Suono contaminato di terre lontane ad unirsi e creare un insieme di voci che va oltre il concetto musicale, ma si espande a conformare una musica di babele, un’immensa e regnante città dove la democrazia è il potere dei più deboli e dove la narrazione e il raccontare la vita è ingegno puro lasciato al tempo, tra ritmi danzerecci balcanici in bilico tra il cabaret e la farsa tragicomica in un vortice di emozioni che si trasforma in festa in qualsiasi ora del giorno e in qualsiasi posto vi troviate.

Testi che si raccontano e che portano dentro al nostro cuore un immaginario onirico che racchiude la vita nella strada e per la strada, un abbracciare culture diverse come fossero nostre e immancabilmente parte di noi stessi, vietando la parola confine, in un connubio di grandi capacità espresse in questa prova dal sapore mediterraneo.
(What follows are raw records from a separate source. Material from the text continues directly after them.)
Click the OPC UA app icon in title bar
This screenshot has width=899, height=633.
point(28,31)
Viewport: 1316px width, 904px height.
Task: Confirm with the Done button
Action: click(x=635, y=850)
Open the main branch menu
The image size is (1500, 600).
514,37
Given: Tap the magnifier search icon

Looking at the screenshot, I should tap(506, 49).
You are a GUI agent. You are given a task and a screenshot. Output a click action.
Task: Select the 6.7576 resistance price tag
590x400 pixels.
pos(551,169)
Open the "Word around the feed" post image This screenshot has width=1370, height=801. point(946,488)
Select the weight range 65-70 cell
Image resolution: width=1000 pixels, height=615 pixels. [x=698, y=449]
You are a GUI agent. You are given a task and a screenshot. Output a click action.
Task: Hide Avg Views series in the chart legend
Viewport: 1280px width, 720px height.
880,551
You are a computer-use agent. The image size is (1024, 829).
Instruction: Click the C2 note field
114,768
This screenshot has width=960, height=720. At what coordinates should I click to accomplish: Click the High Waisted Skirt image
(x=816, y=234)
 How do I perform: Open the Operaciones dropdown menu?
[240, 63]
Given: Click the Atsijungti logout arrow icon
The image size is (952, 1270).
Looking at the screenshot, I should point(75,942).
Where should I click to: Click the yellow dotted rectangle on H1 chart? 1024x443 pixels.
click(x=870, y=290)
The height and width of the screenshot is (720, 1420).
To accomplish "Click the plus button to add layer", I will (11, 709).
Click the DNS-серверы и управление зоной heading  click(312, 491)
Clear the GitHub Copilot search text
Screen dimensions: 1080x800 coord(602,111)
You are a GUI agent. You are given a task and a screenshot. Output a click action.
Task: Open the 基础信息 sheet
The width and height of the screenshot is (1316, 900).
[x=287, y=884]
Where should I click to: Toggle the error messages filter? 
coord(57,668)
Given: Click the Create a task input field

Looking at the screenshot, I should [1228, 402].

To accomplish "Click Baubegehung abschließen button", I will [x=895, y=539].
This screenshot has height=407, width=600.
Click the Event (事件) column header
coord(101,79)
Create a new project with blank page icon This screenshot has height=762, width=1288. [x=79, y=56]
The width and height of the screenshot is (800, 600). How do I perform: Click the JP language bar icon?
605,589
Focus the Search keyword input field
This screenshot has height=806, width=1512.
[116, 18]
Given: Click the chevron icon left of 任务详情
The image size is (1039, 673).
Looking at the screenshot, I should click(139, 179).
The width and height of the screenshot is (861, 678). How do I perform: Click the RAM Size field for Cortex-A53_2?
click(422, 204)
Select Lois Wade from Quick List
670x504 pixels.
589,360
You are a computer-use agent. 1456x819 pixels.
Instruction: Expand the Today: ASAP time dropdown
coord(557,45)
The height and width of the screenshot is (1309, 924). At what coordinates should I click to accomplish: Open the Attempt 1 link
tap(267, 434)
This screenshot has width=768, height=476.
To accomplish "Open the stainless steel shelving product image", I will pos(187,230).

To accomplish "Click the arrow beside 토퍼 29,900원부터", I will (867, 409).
Si parte con E carnevale, arrivando a Un giorno così passando per la calma prima della tempesta in Perché e raggiungendo apici di poesia in Azerty Uiop; un cantautore che si concede al mondo tentando di farsi domande e spiegando un perché non sempre facile da intuire.

Questo è il nuovo disco di W.Victor e qualunque possa essere il vostro stile musicale preferito non potrete mai e poi ma non uscirne dall’ascolto stupefatti.

River of Gennargentu – Taloro (TalkAbout Records)

Solitarie inquietudini giovanili dal piglio folk si immergono nelle acque del lago profondissimo, innescando un connubio tra sentimento e naturale che fuoriesce dalla corteccia come resina che si trasforma in linfa vitale e stratificazione arpeggiata, meditando solstizi eterni e passioni che non trovano una fine.

Corde di un’acustica in primo piano a stabilire la scena e a regalare emozioni di un poeta lo-fi che si scontra con le radici del folk moderno e disintossicando la consuetudine in un vortice di dolenza mistica e ribellione che si evince lungo le otto tracce del disco.

Dalla Sardegna il blues che a sprazzi incontriamo si fa malinconico e porta l’odore del tempo, di un Dylan d’annata che incontra l’introspezione di Richie Havens in un disco, questo Taloro, che si proietta in terre nordiche oltre gli spazi conosciuti.

Un album da assaporare d’inverno, sotto una calda coperta, otto tracce dal sapore retrò e misurate, per dare, a piccoli tratti, l’impressione di essere difronte ad un panorama infinito.